I have a confession to make. I was, for the better part of a decade, a Whovian through and through. I was happily part of the fandom, owned boxsets, keychains and even my own replica Sonic Screwdriver (that was also a pen).
But as Steven Moffat’s reign over the show continued, I got sick and tired of the Deus Machina plot-points, his consistently terrible writing of women and just general obnoxiousness, and quit watching the show regularly, vowing that I wouldn’t watch it until Moffat left.
So, now, with Chris Chibnall in the producer’s chair, I decided to give the show a new chance – especially with the very first ‘female’ doctor.
And it was good. Really good in fact – I’m looking forward to seeing how the series goes from here.
Suspense is definitely the aim of the game in this episode, leaving the audience and the characters just as much in the dark as each other – and it works – towards the end of the episode, I was literally on the edge of my seat.
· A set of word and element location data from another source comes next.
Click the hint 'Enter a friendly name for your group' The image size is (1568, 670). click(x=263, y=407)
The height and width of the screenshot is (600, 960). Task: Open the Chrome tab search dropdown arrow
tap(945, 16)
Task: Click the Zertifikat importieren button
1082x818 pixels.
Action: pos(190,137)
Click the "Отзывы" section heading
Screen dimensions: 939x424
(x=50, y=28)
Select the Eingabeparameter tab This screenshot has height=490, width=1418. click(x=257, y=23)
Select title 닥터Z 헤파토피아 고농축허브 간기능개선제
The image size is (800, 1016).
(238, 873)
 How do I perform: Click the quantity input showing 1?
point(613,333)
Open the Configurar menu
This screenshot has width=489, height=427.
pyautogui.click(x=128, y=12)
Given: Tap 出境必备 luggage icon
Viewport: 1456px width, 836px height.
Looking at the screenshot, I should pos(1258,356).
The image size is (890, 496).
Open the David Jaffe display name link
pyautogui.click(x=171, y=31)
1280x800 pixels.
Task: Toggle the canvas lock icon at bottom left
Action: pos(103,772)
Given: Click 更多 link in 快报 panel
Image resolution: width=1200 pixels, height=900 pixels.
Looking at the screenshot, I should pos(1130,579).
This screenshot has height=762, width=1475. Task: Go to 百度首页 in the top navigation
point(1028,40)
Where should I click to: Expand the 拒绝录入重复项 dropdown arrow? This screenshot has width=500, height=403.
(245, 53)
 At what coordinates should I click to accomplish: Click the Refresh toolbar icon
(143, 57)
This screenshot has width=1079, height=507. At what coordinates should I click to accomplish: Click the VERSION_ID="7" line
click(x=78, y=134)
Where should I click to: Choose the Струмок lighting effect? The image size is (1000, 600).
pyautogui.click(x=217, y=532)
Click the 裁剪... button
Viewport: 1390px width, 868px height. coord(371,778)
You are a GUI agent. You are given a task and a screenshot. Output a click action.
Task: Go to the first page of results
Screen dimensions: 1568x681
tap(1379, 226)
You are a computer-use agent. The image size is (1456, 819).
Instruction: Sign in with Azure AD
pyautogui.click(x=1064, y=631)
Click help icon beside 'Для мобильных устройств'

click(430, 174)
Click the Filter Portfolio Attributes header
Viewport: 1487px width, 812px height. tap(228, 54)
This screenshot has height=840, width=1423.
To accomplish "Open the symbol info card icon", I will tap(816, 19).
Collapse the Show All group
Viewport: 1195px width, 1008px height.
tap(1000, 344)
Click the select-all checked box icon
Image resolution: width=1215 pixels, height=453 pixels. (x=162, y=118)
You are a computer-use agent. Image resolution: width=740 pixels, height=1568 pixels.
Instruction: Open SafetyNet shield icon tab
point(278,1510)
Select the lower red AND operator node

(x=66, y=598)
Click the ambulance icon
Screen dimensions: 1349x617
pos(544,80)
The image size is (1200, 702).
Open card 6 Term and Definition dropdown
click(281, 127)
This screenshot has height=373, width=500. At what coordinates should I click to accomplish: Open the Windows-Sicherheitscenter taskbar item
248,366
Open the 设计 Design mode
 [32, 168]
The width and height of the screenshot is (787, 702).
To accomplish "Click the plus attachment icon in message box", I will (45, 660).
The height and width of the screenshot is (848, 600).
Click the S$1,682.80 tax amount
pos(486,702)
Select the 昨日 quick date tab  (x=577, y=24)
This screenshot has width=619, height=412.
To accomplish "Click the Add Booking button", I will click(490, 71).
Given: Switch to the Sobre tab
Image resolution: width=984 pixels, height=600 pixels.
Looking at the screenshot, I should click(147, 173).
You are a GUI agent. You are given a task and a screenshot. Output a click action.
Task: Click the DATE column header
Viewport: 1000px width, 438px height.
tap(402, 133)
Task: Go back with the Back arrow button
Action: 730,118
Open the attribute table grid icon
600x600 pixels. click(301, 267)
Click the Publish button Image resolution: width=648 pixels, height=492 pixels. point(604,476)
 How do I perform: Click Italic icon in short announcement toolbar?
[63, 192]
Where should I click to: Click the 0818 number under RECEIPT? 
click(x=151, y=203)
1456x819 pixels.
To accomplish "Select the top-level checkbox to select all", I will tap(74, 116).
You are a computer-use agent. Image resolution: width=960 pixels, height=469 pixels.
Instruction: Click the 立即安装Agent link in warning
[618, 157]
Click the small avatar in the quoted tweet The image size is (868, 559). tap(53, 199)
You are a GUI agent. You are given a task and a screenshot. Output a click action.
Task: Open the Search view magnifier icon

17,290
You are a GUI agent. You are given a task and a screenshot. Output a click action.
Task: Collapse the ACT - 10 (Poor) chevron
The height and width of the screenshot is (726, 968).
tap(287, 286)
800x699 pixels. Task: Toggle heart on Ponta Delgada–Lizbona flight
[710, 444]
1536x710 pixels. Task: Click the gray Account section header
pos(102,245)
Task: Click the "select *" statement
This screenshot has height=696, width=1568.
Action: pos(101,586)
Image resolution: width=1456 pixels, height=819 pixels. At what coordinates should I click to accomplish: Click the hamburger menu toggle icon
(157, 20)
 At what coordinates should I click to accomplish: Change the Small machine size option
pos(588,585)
Jodie’s Doctor has an infectious enthusiasm
That’s not to say it’s without humour – it’s not laugh-out-loud, but it fits with the episode, avoiding mood-whiplash (unlike Avengers 4).
I really love Jodie Whittaker as the Doctor. She has an infectious enthusiasm, a little bit reminiscent of David Tennant’s 10th incarnation. Her regeneration process from Tennant’s, which was a nice nostalgic touch in there. I also really love her look – they haven’t tried to make her look really feminine, but they haven’t totally shied away from femininity either – and I really want her earring cuff.
I was worried when it was announced that former show composer Murray Gold was leaving, as his music really helped to bring an extra level to the series. But I needn’t have worried – new composer Segun Akinola has done a cracking job.
That’s not to say the new episode is perfect. New ‘friend’ Ryan Sinclair (Tosin Cole)’s accent is a bit dodgy for someone who supposedly grew up in Yorkshire, but he’s likeable despite that, especially towards the end of the episode.
And then there’s another character related issue, which you can probably work out just from watching any of promotional material, given the lack of the character in it. It maybe wasn’t the best step, given the overwhelmingly white former cast – Mickey, Martha and Bill are sadly in a minority, but I can only shudder to think how Moffat would have handled the character’s death.
And despite that, the new series is still hugely diverse for Who – aside from new companions Yaz and Ryan, the upcoming guest stars revealed in the end credits promo look to be the most colourful I’ve ever seen. (Also, Alan Cumming!).
Oh and the behind-the-scenes cast reflect the new diversity as well – the creative team for the new series includes Malorie Blackman (the first ever black writer for the show), Vinay Patel, two female directors, and two female writers – that’s more diversity in ten episodes than Moffat managed in seven years.
All in all, The Woman Who Fell to Earth is a fresh take on the Doctor Who mythos, and I’m ready to see where the adventure takes us.
To quote the show’s own publicity – “it’s about time”.